Two of Three Teen Jail Escapees Captured
Harris County Juvenile Probation Center
Authorities have captured two of three 16 year olds who escaped from the Harris County Juvenile Probation Center just after midnight Sunday.
According to Assistant District Attorney Martina Longoria, the Gulf Coast Violent Offenders Task Force captured two of the offenders—Alferis Coby and Deionthay Harper, charged with capital murder and aggravated robbery respectively—after receiving tips from citizens and contacting various family and friends of the suspects. Coby was taken into custody after asking a person if he could use his cell phone; the man recognized him from news reports and contacted authorities. Harper was captured at a private residence. (Longoria did not have further details, except that they were found in southwest Houston).
Jahrell West, also charged with aggravated robbery, remains on the loose.
“He should be considered dangerous,” Longoria said. “These juveniles are youthful offenders—they really have nothing to lose at this point, and we are concerned for the safety of the public.”
The teens escaped from the facility after Coby asked a guard for toiletrees, then overpowered the guard and attacked him when he opened the cell door, according to authorities. Coby, after stealing the guard’s keys, freed West and Harper. The trio then were able to escape through several locked doors—Longoria said she does not believe they encountered any other guards along the way. Longoria said the 61-year-old detention officer Coby attacked has since been released from the hospital; he suffered severe bruising and lacerations on his face and lost a few teeth.
All three escapees will be charged with escape causing serious bodily injury, a first-degree felony. If they are certified to stand trial as adults for this charge, punishment ranges from five to 99 years (or life) in prison.
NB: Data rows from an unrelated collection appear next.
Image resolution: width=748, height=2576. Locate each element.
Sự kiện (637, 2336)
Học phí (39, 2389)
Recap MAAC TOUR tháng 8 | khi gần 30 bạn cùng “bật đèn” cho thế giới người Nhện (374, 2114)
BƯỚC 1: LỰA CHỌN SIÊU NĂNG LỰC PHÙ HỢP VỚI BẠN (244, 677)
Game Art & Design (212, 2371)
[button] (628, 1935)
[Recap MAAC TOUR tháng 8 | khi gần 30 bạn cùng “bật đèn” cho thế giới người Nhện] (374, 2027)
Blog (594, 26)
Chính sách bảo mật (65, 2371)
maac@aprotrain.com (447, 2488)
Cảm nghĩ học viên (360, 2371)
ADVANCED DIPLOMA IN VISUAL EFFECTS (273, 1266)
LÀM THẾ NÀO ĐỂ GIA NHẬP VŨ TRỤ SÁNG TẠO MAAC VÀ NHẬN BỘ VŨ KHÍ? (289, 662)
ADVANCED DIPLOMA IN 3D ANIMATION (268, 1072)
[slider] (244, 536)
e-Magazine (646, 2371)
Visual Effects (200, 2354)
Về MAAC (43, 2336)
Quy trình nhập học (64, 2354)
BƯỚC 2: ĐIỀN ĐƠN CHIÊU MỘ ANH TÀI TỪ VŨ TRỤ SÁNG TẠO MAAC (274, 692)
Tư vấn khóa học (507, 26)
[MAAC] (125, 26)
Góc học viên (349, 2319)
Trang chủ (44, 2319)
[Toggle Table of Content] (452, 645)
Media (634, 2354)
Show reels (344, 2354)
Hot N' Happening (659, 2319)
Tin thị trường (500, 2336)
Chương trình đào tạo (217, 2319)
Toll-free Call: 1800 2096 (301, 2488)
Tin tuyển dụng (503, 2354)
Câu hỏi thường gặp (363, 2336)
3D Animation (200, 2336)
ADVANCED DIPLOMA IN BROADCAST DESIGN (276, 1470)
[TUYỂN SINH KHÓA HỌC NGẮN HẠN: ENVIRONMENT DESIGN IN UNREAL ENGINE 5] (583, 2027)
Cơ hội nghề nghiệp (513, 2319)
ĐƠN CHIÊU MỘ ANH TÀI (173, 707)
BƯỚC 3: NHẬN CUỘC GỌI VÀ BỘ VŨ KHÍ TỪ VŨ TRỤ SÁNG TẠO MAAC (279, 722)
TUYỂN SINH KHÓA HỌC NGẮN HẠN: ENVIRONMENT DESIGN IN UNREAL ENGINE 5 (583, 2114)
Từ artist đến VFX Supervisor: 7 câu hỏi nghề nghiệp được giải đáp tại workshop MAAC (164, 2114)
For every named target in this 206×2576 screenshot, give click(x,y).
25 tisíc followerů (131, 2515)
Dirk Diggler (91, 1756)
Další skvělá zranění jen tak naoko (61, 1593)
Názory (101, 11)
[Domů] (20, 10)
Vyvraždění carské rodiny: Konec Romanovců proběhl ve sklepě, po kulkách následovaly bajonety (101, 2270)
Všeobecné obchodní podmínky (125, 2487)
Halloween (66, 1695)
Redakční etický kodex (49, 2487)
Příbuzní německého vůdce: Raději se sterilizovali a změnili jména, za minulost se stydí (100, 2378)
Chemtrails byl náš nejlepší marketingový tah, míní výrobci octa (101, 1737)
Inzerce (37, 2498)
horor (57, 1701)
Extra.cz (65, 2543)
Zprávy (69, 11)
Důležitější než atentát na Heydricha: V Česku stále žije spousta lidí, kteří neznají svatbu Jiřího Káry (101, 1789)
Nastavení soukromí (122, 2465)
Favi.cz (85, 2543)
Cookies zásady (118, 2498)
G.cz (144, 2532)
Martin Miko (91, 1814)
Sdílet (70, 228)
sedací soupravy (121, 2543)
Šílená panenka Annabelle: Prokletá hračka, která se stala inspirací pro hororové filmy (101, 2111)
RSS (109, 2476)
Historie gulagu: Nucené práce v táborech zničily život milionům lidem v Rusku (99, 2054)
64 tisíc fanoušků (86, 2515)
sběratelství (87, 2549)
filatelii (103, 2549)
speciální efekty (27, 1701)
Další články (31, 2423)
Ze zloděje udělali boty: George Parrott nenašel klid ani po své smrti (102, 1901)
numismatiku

Coby, who is charged with fatally shooting a man outside a Midtown nightclub and then hijacking a car, already faces life in prison with the possibility of parole after 40 years (he is not subject to life without parole as a juvenile). Judge Michael Schneider, who originally certified Coby to stand trial as an adult, told the Chronicle, “I’m worried not only about what he is capable of, but his very demonstrated lack of empathy to other people. I usually don’t like to talk about kids in our juvenile system, but this is a dangerous kid.” Schneider's certification was based in part on a psychology exam that found Coby was in the 98th percentile for "overall risk for dangerousness and the high range for violent and aggressive tendencies, psychopathic features, and planned and extensive criminality."
This is the first escape that the facility has seen in its nine years of operation—something that Longoria said spoke to the teens’ sophistication. After reviewing video footage, she said, “it’s apparent that this was something that they planned and has been in the works for the while.”